As “quebras” do filme estão nas sequências em que McMurphy consegue driblar as regras e dar um pouco de liberdade aos pacientes, como quando saem para pescar ou fazem uma festa regada a álcool e mulheres. Nesses momentos que o filme sai do “silêncio” e ganha uma trilha musical forte. A música marca a transição da apatia dos pacientes para os – rápidos - momentos de diversão, nos quais estão livres de regras e podem se comportar como pessoas “normais”. Nesse sentido, o filme sugere, seja pelo enquadramento, diálogos ou interpretação dos atores, que os loucos na clínica são os médicos, não os pacientes. Um exemplo claro disso é a sequência em que vários médicos discutem se McMurphy está realmente louco ou se está fingindo. Cada um dá seu diagnóstico quase como robôs, com uma expressão séria e apática, que não condiz com o que falam e discutem. Tratam de McMurphy com uma seriedade e profundidade desnecessárias.

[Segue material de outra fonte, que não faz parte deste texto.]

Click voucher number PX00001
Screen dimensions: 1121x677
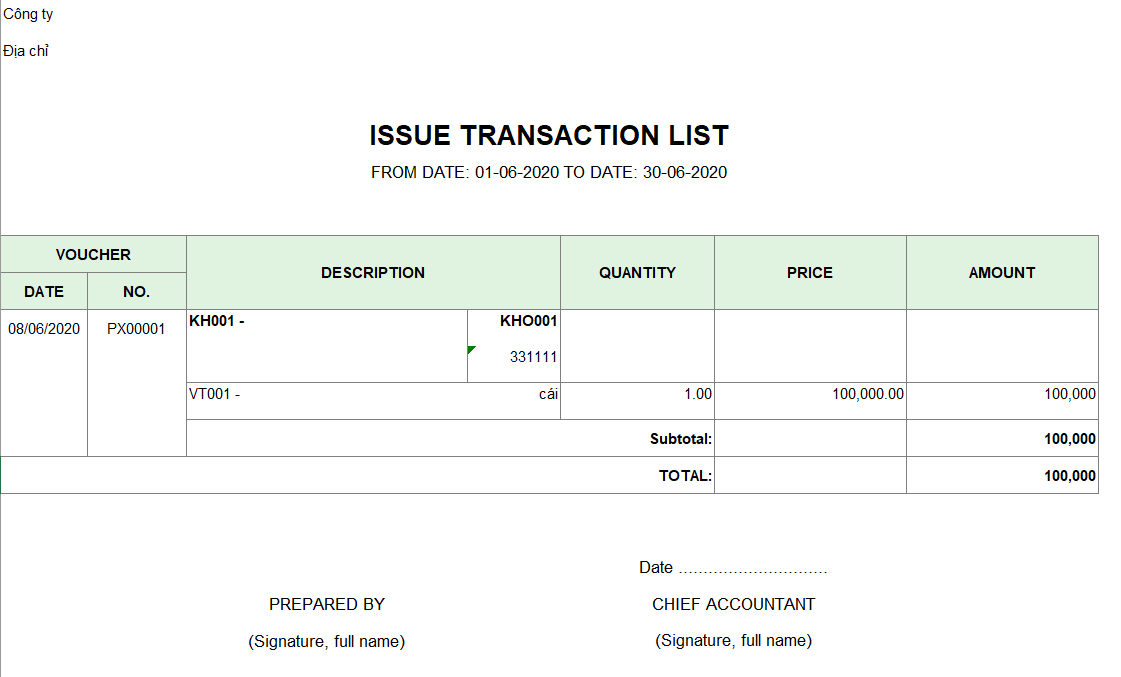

Aliás, assim como Melhor é impossível, Um estranho no ninho possui boas sequências de diálogos. Os dois filmes brincam com “as loucuras” de seus personagens também por frases irônicas, quando, por exemplo, McMurphy diz, enquanto todos os pacientes do sanatório se divertem e bebem, “estão todos ficando loucos”. Ou quando Melvin, depois de ouvir conselhos religiosos da faxineira do vizinho gay diz “venda loucura a outro, eu já tenho o suficiente”. Os diálogos deixam os dois filmes com um tom mais leve, mesmo que o filme não tenha essa característica o tempo inteiro, como acontece em Um estranho no ninho.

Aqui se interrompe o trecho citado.